In the ads, the FBI tried to lure an anonymous letter-writer - who was claiming to have spied on the United States - to meetings in San Francisco or even in Mexico, and was offering to supply travel money if necessary.
The source, who declined to be identified by name, said the three ads were placed in the Los Angeles Times and were addressed to ″RUS.″ The FBI has said previously that ″RUS″ was a code name used in three letters sent to the bureau by Jerry A. Whitworth, a retired Navy radioman charged with passing secret Navy documents to the Soviet Union.
Whitworth and his attorney have denied that he wrote the ″RUS″ letters to the FBI’s San Francisco office.

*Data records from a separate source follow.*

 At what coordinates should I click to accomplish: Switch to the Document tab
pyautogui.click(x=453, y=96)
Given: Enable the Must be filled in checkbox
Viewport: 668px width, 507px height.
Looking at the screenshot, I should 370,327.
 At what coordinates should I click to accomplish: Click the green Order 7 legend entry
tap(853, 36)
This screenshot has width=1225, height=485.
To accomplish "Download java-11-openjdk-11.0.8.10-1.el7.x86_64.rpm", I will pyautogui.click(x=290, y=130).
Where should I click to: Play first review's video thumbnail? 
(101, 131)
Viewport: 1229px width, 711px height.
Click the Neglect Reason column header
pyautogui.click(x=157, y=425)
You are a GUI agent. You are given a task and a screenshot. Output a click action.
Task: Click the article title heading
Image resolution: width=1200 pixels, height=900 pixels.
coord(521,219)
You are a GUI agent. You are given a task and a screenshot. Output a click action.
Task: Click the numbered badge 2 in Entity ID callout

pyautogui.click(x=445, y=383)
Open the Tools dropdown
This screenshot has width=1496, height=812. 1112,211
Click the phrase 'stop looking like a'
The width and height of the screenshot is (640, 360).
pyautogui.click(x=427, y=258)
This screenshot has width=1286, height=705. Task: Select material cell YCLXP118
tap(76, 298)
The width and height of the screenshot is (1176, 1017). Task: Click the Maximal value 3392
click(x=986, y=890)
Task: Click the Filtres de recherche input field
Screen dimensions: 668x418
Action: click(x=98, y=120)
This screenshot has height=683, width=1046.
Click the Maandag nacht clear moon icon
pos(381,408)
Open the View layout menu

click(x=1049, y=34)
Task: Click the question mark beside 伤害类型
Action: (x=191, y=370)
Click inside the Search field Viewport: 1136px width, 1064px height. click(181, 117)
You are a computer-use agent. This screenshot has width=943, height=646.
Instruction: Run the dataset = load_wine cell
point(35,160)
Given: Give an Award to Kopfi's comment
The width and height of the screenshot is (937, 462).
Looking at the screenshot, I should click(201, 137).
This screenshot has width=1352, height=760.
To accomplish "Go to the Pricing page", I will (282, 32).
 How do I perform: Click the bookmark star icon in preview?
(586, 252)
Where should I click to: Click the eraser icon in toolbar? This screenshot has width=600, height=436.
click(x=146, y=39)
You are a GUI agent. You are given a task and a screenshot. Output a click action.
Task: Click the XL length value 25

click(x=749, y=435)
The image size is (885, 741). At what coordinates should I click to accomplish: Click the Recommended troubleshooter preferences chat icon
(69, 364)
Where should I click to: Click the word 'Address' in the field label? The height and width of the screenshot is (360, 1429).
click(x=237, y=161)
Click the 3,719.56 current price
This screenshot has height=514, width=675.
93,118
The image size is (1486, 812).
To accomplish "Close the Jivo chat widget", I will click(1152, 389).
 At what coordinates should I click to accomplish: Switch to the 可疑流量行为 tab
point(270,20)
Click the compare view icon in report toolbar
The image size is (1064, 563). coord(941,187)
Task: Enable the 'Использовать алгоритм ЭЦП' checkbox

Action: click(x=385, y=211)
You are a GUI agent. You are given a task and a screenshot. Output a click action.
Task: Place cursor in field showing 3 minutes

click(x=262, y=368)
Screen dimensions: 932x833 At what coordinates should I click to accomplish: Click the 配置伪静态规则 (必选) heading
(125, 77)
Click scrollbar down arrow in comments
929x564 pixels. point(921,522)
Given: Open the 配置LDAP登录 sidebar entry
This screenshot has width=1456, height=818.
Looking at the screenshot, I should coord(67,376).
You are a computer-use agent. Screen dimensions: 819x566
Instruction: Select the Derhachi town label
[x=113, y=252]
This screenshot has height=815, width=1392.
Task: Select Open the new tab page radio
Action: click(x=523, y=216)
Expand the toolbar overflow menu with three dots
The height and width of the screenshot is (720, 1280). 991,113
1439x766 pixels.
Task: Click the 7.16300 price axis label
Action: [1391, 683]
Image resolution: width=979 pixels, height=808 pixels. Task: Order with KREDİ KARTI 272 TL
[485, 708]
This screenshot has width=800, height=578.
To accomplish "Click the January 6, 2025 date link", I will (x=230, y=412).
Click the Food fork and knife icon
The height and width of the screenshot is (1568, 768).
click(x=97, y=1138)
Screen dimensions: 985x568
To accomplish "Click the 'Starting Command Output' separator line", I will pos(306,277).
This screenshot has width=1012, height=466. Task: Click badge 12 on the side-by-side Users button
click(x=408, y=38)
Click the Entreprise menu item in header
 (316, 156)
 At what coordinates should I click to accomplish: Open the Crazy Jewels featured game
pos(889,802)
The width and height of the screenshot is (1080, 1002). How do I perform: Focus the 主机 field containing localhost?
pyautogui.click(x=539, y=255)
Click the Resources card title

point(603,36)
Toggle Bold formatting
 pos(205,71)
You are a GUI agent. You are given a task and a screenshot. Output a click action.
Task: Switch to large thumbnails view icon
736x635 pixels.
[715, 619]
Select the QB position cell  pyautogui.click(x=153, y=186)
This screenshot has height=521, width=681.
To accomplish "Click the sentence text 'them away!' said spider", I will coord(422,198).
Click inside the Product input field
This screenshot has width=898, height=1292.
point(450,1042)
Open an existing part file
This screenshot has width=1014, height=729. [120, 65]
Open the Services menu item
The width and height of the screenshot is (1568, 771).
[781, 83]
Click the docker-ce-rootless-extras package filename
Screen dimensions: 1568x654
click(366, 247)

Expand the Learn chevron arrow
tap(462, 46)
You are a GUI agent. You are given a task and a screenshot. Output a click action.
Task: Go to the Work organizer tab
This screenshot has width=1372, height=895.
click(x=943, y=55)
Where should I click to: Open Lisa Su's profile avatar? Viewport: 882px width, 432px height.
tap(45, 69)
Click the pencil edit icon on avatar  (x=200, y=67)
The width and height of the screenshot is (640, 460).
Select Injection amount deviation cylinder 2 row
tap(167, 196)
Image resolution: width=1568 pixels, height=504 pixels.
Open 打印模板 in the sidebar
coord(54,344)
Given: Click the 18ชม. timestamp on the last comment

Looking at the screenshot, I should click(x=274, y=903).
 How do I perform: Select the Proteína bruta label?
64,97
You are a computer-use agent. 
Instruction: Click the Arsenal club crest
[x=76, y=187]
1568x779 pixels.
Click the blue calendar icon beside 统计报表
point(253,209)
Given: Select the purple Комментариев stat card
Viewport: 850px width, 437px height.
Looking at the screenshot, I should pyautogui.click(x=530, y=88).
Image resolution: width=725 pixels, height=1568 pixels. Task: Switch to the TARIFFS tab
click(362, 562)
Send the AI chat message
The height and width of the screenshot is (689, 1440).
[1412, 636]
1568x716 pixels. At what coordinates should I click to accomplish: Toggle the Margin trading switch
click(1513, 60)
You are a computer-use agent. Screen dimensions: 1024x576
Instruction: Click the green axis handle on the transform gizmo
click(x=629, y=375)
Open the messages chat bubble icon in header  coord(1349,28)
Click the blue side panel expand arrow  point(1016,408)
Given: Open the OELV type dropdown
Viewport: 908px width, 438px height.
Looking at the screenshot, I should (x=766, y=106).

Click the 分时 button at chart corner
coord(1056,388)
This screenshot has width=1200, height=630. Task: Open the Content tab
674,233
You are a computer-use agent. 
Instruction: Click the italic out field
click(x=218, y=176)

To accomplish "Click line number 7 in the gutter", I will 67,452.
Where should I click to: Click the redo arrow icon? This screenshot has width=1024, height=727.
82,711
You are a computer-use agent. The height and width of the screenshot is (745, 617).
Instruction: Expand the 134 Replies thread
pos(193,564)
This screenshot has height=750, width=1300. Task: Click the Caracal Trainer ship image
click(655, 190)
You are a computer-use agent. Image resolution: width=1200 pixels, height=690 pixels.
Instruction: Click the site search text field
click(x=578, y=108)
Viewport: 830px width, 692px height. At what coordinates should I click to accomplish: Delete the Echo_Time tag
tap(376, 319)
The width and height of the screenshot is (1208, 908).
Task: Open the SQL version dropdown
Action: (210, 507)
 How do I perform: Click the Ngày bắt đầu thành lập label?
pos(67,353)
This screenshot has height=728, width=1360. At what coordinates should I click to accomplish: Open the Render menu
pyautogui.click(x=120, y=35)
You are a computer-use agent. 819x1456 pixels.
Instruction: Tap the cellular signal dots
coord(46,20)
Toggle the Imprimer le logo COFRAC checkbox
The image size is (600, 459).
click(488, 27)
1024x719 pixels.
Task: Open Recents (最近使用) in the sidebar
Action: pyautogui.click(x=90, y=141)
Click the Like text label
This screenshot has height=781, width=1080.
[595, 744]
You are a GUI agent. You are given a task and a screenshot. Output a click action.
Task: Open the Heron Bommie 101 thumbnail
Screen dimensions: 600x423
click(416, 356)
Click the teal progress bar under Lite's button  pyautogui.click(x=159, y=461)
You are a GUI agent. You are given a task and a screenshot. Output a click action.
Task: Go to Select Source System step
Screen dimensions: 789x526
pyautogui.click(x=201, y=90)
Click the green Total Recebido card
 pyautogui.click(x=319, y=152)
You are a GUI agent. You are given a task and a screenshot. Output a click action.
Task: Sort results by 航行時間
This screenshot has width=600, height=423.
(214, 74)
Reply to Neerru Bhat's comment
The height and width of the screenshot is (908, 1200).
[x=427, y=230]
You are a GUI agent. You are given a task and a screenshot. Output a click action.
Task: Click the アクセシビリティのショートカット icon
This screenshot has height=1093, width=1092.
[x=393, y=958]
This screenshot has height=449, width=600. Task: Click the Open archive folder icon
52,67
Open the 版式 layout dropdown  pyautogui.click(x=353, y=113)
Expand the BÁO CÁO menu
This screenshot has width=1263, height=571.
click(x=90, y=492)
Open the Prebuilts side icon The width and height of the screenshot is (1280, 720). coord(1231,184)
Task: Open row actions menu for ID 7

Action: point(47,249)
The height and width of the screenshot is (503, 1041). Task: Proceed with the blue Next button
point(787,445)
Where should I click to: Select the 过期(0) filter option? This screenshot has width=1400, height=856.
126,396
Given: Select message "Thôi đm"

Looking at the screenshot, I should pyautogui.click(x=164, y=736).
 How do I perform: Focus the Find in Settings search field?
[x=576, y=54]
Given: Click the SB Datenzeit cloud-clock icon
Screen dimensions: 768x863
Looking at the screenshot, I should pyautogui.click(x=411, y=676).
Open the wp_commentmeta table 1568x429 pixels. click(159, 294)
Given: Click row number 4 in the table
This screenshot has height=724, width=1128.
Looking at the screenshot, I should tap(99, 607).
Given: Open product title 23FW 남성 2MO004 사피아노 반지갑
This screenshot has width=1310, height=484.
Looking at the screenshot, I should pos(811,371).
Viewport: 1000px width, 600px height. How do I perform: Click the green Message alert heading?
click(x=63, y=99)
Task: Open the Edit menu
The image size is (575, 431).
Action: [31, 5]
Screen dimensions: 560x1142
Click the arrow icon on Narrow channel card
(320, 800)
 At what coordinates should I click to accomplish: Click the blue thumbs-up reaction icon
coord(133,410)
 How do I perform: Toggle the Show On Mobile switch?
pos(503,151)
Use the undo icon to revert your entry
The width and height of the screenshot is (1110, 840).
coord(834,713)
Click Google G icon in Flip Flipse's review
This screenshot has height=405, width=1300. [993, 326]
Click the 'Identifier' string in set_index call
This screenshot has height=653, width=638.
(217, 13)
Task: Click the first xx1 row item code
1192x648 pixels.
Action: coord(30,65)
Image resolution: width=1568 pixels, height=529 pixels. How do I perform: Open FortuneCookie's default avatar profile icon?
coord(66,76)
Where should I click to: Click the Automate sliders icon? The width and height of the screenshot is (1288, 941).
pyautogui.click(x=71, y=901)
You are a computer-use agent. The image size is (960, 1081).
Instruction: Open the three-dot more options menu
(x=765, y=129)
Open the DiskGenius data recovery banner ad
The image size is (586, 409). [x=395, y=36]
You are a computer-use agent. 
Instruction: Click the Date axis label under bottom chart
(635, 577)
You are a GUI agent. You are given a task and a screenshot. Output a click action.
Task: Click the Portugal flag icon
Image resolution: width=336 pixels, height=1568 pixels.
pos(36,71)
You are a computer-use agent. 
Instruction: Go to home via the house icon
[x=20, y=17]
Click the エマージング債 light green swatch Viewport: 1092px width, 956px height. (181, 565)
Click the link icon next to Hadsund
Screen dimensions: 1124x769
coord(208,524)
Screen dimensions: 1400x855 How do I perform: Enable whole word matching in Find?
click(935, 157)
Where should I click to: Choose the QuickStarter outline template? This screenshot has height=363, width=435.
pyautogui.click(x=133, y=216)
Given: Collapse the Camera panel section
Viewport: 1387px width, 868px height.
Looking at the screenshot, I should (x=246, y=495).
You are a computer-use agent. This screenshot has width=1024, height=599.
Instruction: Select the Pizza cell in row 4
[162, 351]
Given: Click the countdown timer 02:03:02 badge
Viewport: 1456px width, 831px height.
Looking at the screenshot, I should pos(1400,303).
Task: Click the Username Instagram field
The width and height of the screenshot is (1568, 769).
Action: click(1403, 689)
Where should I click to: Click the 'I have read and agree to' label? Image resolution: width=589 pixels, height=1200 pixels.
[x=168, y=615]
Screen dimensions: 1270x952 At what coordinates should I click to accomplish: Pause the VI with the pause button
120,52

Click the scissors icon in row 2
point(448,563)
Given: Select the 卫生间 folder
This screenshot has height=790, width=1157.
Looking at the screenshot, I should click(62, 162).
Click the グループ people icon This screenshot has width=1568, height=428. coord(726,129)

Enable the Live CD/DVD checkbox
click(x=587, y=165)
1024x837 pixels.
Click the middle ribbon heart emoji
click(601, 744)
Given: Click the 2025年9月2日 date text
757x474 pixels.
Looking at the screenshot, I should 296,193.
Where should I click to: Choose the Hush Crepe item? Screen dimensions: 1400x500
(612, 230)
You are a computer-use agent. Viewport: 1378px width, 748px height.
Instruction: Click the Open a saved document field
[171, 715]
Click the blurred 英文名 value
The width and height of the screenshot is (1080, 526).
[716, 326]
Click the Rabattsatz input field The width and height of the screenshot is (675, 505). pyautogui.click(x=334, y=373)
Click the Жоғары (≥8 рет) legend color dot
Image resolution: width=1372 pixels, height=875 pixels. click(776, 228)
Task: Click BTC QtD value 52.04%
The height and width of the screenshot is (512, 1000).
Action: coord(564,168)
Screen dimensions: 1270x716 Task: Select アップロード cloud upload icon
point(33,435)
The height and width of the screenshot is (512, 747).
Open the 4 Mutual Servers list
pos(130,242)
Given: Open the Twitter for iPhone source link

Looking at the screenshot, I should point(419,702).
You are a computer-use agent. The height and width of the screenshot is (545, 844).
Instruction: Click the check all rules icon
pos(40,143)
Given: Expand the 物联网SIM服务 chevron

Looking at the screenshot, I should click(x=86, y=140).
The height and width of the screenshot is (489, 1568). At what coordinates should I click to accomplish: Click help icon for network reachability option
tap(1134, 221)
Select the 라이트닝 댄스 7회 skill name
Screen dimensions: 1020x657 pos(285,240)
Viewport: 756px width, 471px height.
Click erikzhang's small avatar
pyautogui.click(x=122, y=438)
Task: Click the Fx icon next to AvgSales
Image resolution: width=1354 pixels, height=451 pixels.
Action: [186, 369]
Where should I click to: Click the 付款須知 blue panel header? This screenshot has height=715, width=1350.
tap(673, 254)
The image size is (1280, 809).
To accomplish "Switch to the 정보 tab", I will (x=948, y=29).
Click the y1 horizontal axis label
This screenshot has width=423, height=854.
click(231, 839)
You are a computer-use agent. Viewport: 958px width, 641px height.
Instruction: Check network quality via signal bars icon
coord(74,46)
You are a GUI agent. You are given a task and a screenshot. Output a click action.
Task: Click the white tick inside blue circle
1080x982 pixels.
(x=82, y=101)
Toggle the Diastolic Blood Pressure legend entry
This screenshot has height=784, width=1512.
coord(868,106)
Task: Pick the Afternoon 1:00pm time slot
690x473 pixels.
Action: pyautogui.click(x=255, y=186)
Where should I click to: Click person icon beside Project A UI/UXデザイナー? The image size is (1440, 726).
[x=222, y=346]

In 1984, ″RUS″ sent two letters to the FBI offering to expose a 20-year- old spy ring in exchange for anonymity and immunity from prosecution, the FBI has said in court papers. The first letter arrived on May 11, 1984, and was postmarked in Sacramento, Calif. The letter was dated May 7, 1984, from ″RUS, Somewhere, USA.″
The letter said ″RUS″ had been spying for several years and had passed top secret key lists used to encode military communications to a contact who turned them over to Soviet agents. This is substantially the federal charge to which Whitworth has pleaded innocent.
The ″RUS″ letter suggested using a newspaper ad to establish contact, and the first ad was placed on May 21, 1984, the source said. The ad said: ″RUS: Considering your offer. Call weekdays 9 am - 11 am 415-626-2793. ME,SF.″
The FBI has said the second ″RUS″ letter was dated May 21, 1984. That was the same day that the first ad appeared. The second ″RUS″ letter still promoted the proposal of information for immunity and noted that RUS’ contact had been working for the Soviets more than 20 years and ″plans to continue indefinitely.″
On June 11, 1984, according to the source, another FBI ad appeared. This one read: ″RUS: Considering your dilemma. Need to speak with you to see what I can do. This can be done anonymously. Just you and I at 10 AM June 21st at intersection of the street of my office & Hyde St. in my city.″
That message continued: ″I’ll carry a newspaper in my left hand. We will only discuss your situation to provide you with guidance as to where you stand. No action will be taken against you whatsoever at this meeting. Respond if you cannot make it or if you want to change locations. I want to help you in your very trying situation but I need facts to be able to assist you.″
Then on Aug. 13, the source said, the FBI placed an ad which said: ″RUS: Haven’t heard from you, still want to meet. Propose meeting in Ensenada, Mexico, a neutral site. If you need travel funds, will furnish same at your choice of location in Silicon Valley or anywhere else.″
But, in a third letter, dated Aug. 13, 1984, the same day that the third ad appeared, ″RUS″ advised the bureau he was giving up ″the idea of aiding in the termination of the espionage ring previously discussed.″
There were no further communications from ″RUS″ and FBI checks of military personnel living around Sacramento failed to produce any suspects.
On May 20, this year, FBI agents arrested John A. Walker Jr., a retired Navy communications specialist later accused of heading a family-based spy ring that included Whitworth. The FBI has said Whitworth was identified as ″RUS″ through documents found in a search of Walker’s home.
Walker, who has been described as Whitworth’s closest friend, also has pleaded innocent. His brother Arthur was convicted last week of espionage and faces life in prison. His son, Michael Walker, also has been charged in the case and has pleaded not guilty.